I finally convinced my friend Martha to metro into DC for the planned protest in front of the White House last Saturday. She brought one piece each of florescent pink and yellow poster board. I chose the pink, because I was sporting a pink t-shirt and even in protest a girl wants to look good and be color coordinated just in case a TV crew is close by. I wrote in fat magic marker letters “Give Peace A Chance!”

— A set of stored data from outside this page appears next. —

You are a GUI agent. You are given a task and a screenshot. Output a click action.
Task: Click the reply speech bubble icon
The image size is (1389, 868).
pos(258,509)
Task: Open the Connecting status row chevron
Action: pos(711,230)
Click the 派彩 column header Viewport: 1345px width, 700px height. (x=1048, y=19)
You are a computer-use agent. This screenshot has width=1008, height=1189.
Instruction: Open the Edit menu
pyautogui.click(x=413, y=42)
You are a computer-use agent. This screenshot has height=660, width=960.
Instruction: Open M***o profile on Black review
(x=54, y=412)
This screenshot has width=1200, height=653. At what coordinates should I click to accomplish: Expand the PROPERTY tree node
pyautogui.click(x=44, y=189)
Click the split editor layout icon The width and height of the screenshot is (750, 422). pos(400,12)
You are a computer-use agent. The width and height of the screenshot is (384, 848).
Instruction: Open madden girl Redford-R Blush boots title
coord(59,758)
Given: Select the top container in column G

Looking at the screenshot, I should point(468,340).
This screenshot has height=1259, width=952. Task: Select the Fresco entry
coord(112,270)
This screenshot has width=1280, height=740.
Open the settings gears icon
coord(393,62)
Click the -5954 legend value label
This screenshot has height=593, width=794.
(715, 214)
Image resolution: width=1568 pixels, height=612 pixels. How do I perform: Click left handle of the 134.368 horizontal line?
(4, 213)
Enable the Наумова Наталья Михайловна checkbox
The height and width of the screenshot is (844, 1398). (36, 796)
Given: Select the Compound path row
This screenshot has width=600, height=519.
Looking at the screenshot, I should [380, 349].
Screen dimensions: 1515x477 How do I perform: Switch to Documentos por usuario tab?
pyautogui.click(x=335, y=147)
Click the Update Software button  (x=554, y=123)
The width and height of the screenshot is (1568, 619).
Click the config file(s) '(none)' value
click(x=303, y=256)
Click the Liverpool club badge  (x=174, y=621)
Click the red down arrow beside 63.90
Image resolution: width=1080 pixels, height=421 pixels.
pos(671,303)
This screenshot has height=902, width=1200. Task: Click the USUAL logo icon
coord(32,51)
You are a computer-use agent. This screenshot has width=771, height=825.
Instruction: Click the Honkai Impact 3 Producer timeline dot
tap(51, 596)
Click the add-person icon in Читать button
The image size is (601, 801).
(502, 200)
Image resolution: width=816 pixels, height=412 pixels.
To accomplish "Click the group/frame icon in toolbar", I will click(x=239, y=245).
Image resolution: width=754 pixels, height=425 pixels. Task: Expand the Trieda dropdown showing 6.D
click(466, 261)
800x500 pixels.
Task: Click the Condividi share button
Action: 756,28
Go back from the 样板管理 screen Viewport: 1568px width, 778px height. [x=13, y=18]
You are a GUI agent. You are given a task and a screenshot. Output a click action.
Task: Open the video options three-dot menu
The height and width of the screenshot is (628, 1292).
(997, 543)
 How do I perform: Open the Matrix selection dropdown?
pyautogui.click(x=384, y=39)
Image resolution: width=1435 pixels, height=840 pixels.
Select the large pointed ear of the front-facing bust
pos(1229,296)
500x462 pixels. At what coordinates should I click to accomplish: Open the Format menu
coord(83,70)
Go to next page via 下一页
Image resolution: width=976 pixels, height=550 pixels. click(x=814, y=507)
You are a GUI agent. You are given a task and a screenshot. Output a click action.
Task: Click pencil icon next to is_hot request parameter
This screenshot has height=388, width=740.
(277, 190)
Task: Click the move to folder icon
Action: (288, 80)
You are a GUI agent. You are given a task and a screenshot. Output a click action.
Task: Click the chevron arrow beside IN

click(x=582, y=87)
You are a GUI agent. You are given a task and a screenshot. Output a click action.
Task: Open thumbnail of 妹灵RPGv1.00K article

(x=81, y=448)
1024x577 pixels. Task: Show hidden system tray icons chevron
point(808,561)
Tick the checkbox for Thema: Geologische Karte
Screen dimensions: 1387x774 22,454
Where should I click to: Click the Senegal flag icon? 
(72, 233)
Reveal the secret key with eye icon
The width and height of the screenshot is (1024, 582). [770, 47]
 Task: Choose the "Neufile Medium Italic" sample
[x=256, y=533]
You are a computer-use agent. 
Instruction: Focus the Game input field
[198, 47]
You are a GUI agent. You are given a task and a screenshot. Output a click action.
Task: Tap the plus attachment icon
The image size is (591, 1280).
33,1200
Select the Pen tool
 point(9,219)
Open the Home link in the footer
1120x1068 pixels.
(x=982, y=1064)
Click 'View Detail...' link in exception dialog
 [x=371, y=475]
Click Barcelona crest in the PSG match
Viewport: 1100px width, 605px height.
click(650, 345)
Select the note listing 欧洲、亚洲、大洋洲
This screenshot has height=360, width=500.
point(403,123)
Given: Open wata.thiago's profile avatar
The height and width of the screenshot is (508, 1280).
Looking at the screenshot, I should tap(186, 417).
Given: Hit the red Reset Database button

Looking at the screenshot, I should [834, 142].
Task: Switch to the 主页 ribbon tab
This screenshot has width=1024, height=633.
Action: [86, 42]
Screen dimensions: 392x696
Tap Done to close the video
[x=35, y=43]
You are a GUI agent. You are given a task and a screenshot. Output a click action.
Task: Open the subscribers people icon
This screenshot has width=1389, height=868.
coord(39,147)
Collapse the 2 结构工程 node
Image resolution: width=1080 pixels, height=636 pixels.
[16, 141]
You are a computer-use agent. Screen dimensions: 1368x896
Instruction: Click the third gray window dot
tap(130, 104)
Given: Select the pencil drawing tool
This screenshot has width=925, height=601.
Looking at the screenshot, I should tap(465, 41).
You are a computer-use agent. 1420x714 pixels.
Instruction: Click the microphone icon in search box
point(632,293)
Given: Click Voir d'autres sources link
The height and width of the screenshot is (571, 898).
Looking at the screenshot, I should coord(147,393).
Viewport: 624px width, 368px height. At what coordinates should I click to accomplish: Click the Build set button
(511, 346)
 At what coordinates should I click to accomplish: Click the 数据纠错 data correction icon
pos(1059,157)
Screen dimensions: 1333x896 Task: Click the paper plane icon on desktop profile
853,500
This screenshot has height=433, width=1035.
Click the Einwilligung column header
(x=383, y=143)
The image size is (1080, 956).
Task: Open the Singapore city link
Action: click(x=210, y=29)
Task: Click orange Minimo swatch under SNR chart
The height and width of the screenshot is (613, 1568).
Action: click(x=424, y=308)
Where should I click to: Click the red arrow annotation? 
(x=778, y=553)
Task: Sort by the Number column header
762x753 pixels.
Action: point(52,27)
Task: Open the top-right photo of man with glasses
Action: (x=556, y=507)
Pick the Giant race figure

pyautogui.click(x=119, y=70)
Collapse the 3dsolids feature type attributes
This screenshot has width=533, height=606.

We were late and I knew we wouldn’t reach the metro in time to hit the noon protest. After exiting the train, we raced to the White House, which was a hot mile-and-a-half hike. Once there, we realized the people gathered were just tourists, taking pictures and mulling around. One woman of foreign descent was sitting on a chair, with “No to Syria” signs placed around her. We inquired, “Where is the protest?” In broken English, she pointed and said something about a Senate building. By that time the afternoon heat had sunk in, my water bottle was now only half full and I was totally disappointed.
We were off in search of the Senate buildings. Martha was trying to GPS on her phone. It wasn’t working. We walked in circles and I felt like I was in an urban Blair Witch Project. My water bottle was empty, my backpack felt heavier and I was tired of carrying a poster that was useless.
Ultimately, we found our destination. Not a soul in sight. No protestors, no tourists, no traffic. It was a ghost town. By that time, the spunk had gone out of me. I wanted to walk to the nearest café and have a cold drink or head to the National Gallery of Art and sit on their divans soaking in a calming Flemish oil painting.
We walked past the Dirksen Building, the Russell Building, and it was in front of the Hart Senate Building that I had my meltdown. I was emotionally drained and physically spent. I took my pink poster and propped it on the handle of the door. It was the least I could do. I took a picture and immediately heard Martha say, “Oh, shit.” In the blink of an eye, a Capitol Police car had pulled up, its red light flashing. Where did it come from? How did it see me? Was I on camera?
The very young officer got out of his car, pointed to the poster and told me to go get it. He then asked for I.D. Martha was asked to walk to the end of the block as if we were going to gang up on the kid who was young enough to be our son. He asked if I had any warrants out on me. I was nervous but that did make me chuckle. My record is clean. He said, “I don’t believe you,” and called in my pertinent info. After discovering no rap sheet, he still wouldn’t give up the fight. He interrogated me over and over about Code Pink, which I found out was a grassroots peace movement that had been causing a bit of a brouhaha the last several days. He wanted to know how I was involved with the organization. Why did I have a pink poster? Why the pink t-shirt? Had I taken part in the protest? Was I lying? I said, “Officer, my friend Martha bought two pieces of poster board at Rite Aid today. I just happened to pick the pink one since I like to look fashionably coordinated. I have no ties with any organizations and to tell you the truth, I haven’t seen a protester all day.” He instructed me to dispose of the poster in the trash and said he wouldn’t arrest me this time. As if I was going to come back to DC the next day and try again. Around that time, an older, more seasoned officer came strolling by. He overheard some of the harassment I was receiving and said with authority, “Why don’t you just move on and enjoy your day?”
I signaled for Martha to join me. We walked away in a daze, not believing what had just transpired. We rounded the corner near the Capitol and saw a group of around 20 people on a street corner surrounded by police. Martha met a man who was a local reporter. He said this was what was left of a protest that involved more than 1000 people. Martha told him our story and he wrote it all down. I asked one of the cops where the nearest metro was and couldn’t wait to head home. The day was, I suppose, a victory of sorts. Despite not being anywhere near a protest, I almost got arrested, I was interviewed for a newspaper and I left my “Give Peace A Chance” pink poster face up on a bench at the metro station.